Di Nusa Tenggara Timur, per 19 Maret sudah 24 Orang Dalam Pemantauan (ODP) Corona, 14 di antaranya di Kota Kupang, tempat domisili saya. Syukurlah hingga saat ini belum ada yang positif terjangkit coronavirus. Semoga akan demikian seterusnya
Tetapi belum ada yang positif belum tentu berarti tidak ada. Selalu terbuka kemungkinan di luar sana, berlalu-lalang di kota ini, orang-orang yang dalam tubuhnya virus Corona telah bersarang dan sedang menggandakan dirinya. Maka selalu ada kemungkinan terjangkit ketika keluar rumah.
Demikian pula sangat mungkin corona telah bersarang dalam diri saya, dan akan meloncat ke tubuh-tubuh lain di kota ini ketika saya berada di tengah keramaian atau berjumpa 1-2 orang lain.
Istri saya baru balik dari Jakarta 3 hari lalu. Menurut kesadarannya, ia tidak pernah kontak fisik dengan orang-orang poisitif corona. Tetapi kita tidak pernah tahu persis soal ini sebab orang-orang yang tampak sehat, tidak menunjukkan gejala di luar sana, yang dijumpainya saat masih di Jakarta, pun dalam penerbangan pula adalah tubuh-tubuh yang telah diinvasi virus Corona.
Selain itu perjumpaan saya dengan 1-2 orang sebelumnya, meski tanpa kontak fisik dan ketat menjaga jarak, dan orang-orang itu tidak ke mana-mana berbulan-bulan terakhir, siapa bisa menjamin para pihak sungguh bebas dari corona?

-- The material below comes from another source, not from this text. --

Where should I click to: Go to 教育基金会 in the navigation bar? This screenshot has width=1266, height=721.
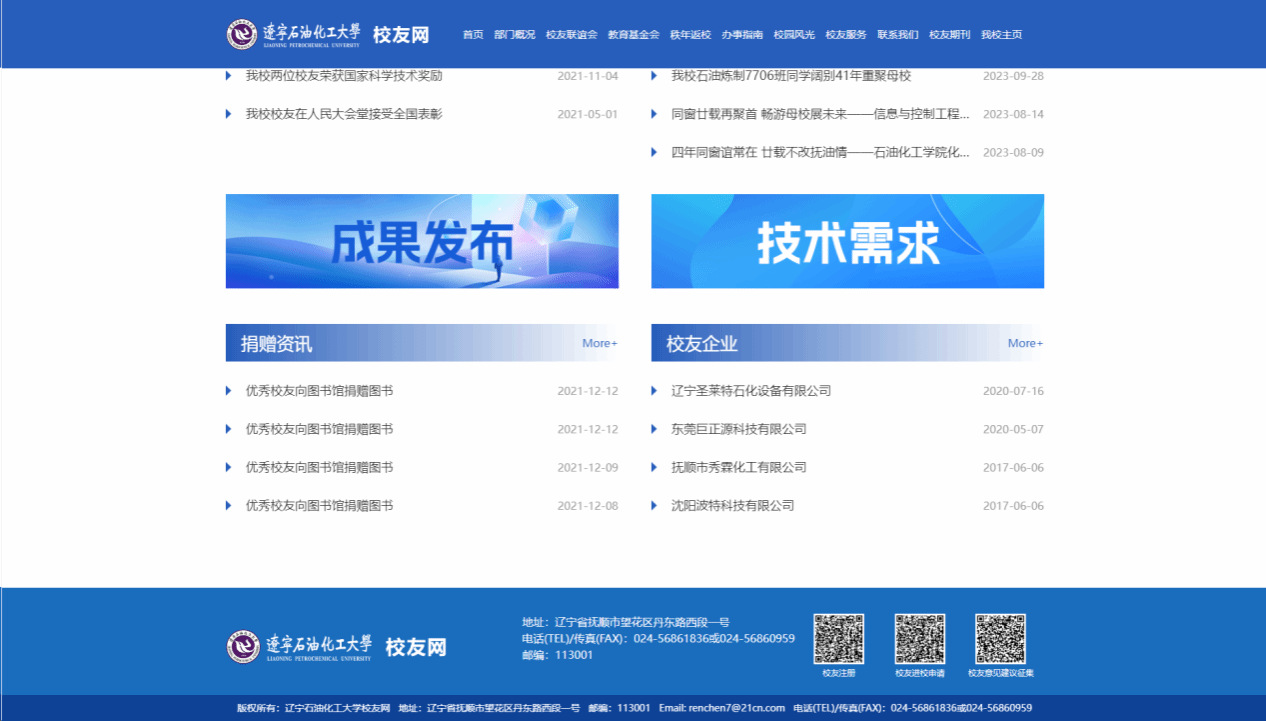[x=633, y=35]
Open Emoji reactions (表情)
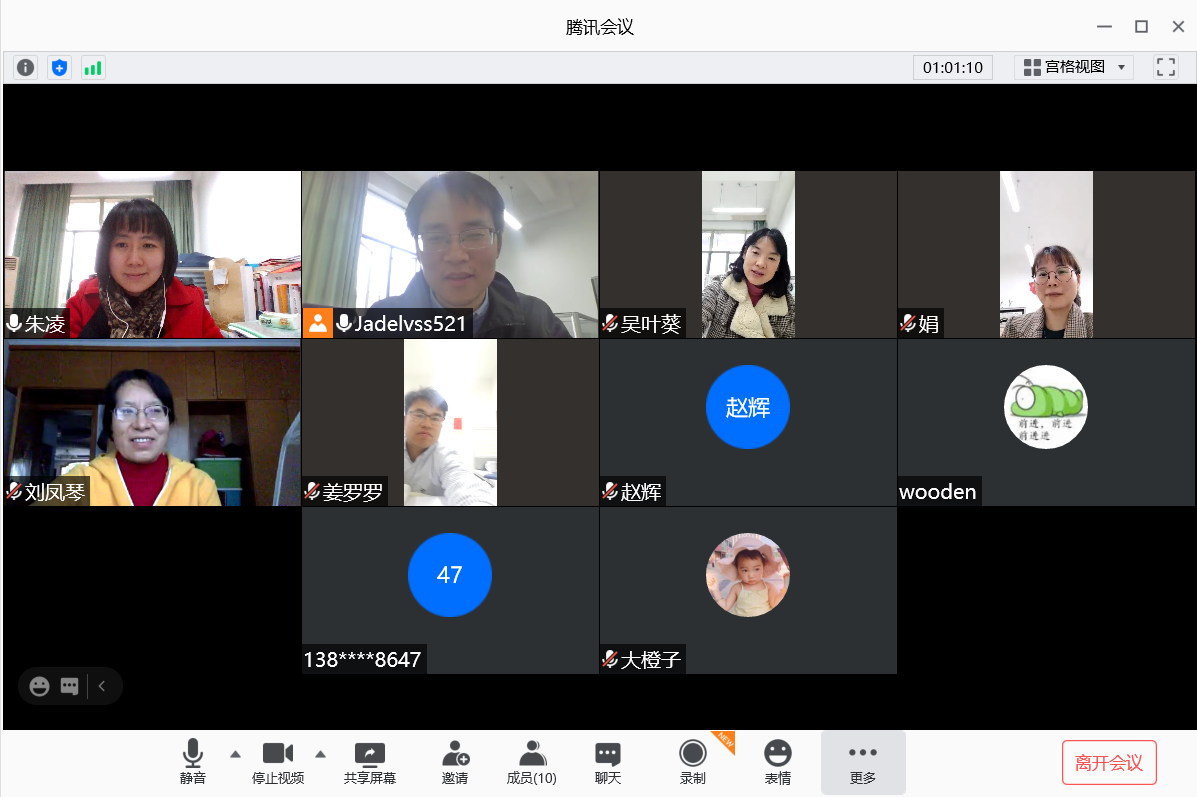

Sudah beberapa hari putra kami menderita semacam bintitan. Dadiok kata orang Kupang. Hordeolum kata dokter yang kemudian memeriksanya.
Andai barang itu menimpa diri kita sendiri, akan dengan mudah kita mengabaikannya. Toh, biasanya seminggu juga hilang sendiri.
Tetapi lain soal jika hal seperti itu menimpa anak kita.
Bagaimana jika bukan Hordeolum? Bagaimana jika itu bisul kecil di kelopak matanya itu barang yang lebih berbahaya?
Nama-nama penyakit mata mengerikan bermunculan. Sebagian tak pernah saya tahu wujudnya. Hanya tiba-tiba teringat namanya yang menyeramkan.